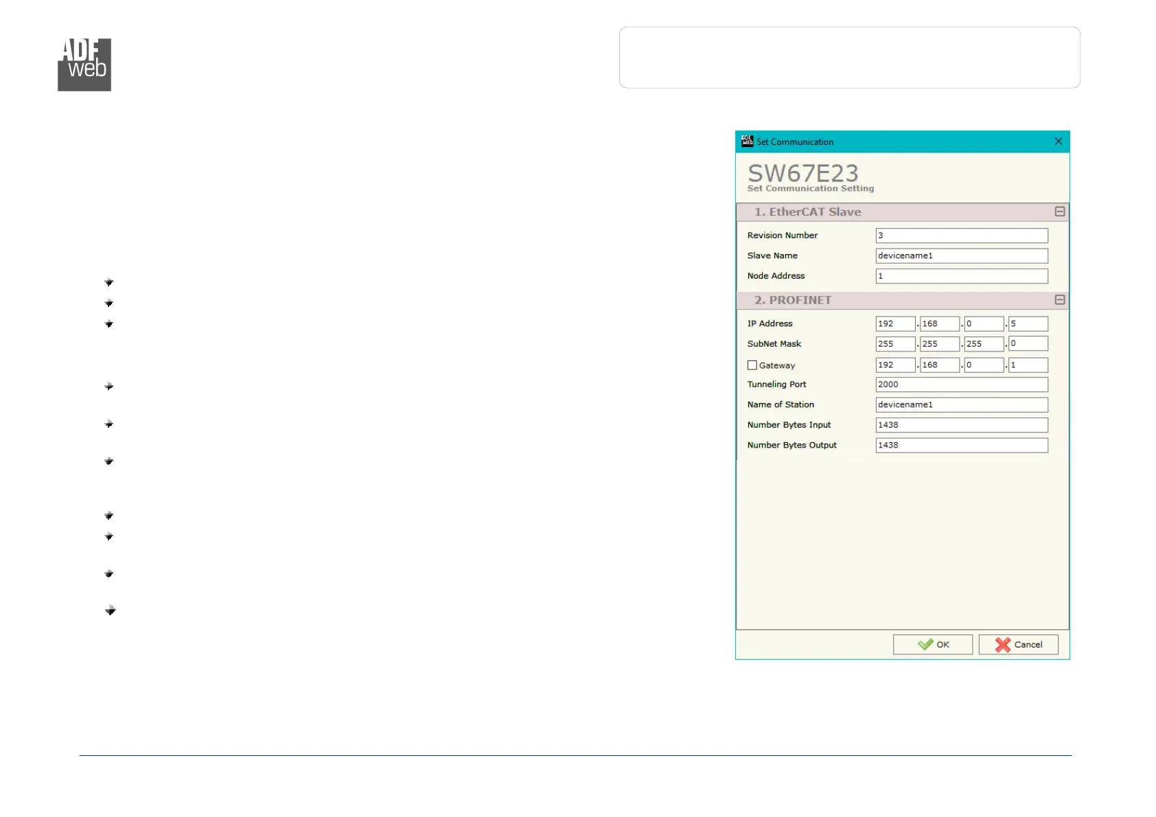Click third octet of SubNet Mask
Screen dimensions: 1156x817
(983, 344)
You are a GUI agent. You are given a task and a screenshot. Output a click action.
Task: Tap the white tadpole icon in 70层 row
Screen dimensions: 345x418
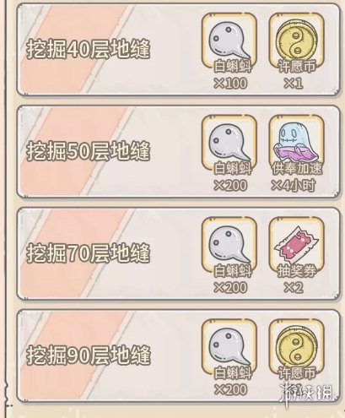click(229, 246)
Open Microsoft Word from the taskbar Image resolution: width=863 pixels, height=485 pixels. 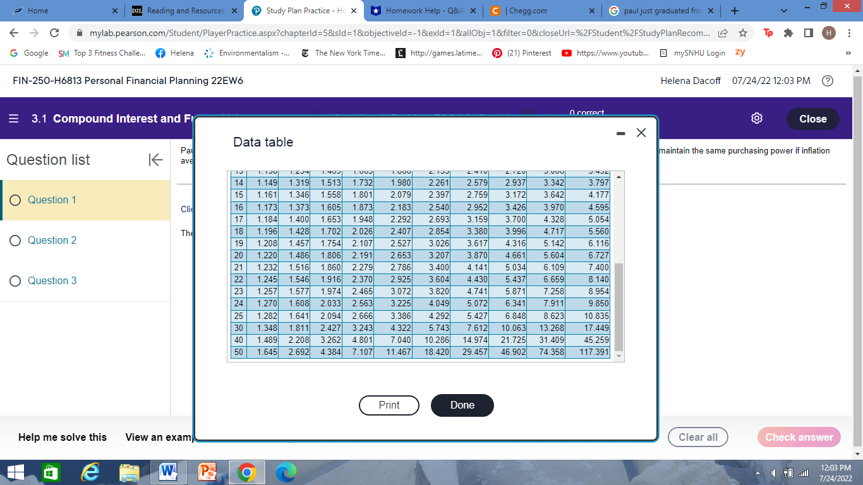pos(167,472)
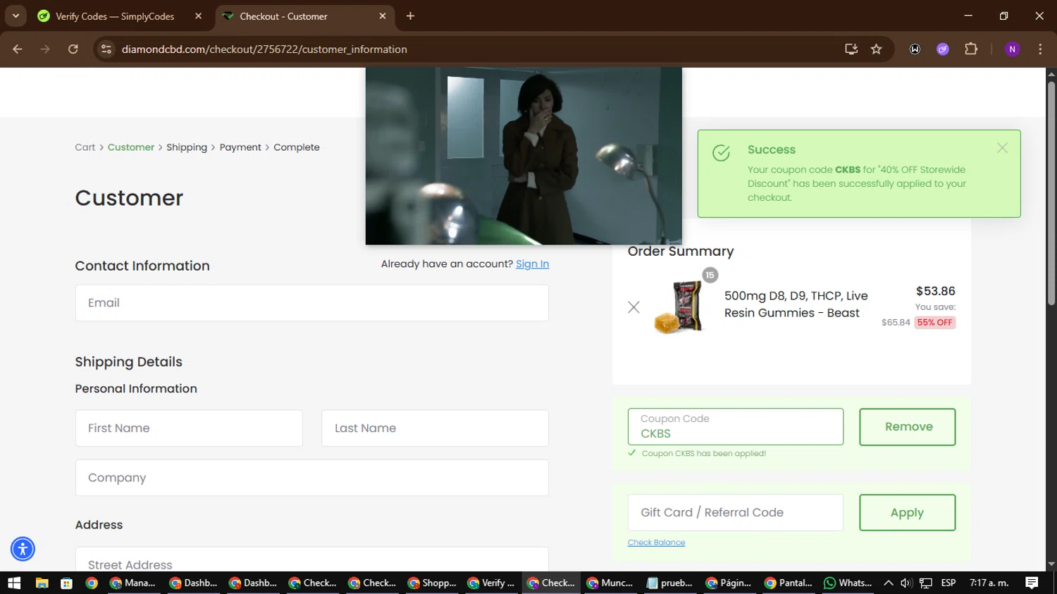Click the accessibility widget icon
The image size is (1057, 594).
pos(23,549)
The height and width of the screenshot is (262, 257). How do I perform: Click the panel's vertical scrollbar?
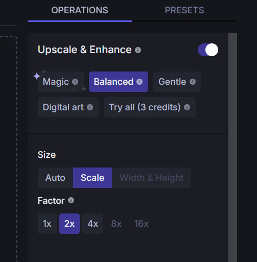point(232,148)
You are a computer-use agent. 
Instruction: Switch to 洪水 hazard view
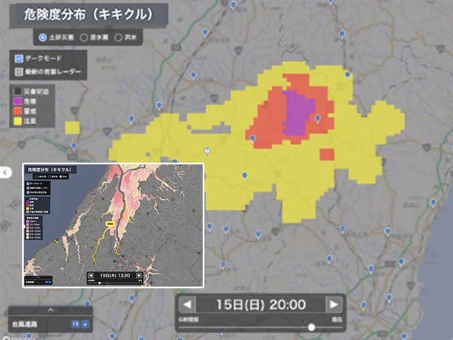point(119,38)
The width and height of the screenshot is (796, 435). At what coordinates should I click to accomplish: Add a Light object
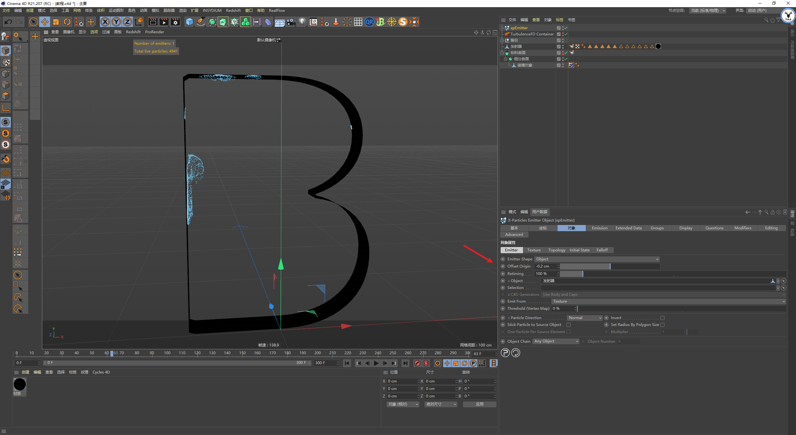(x=302, y=22)
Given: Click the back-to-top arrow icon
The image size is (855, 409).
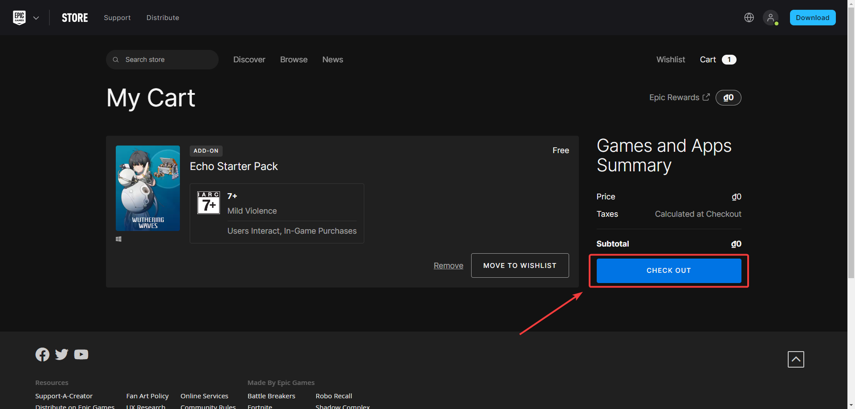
__________
* Task details: Count the lines in the rows above that contain the word "screenshot", and reply with the number alone.

* The output: 3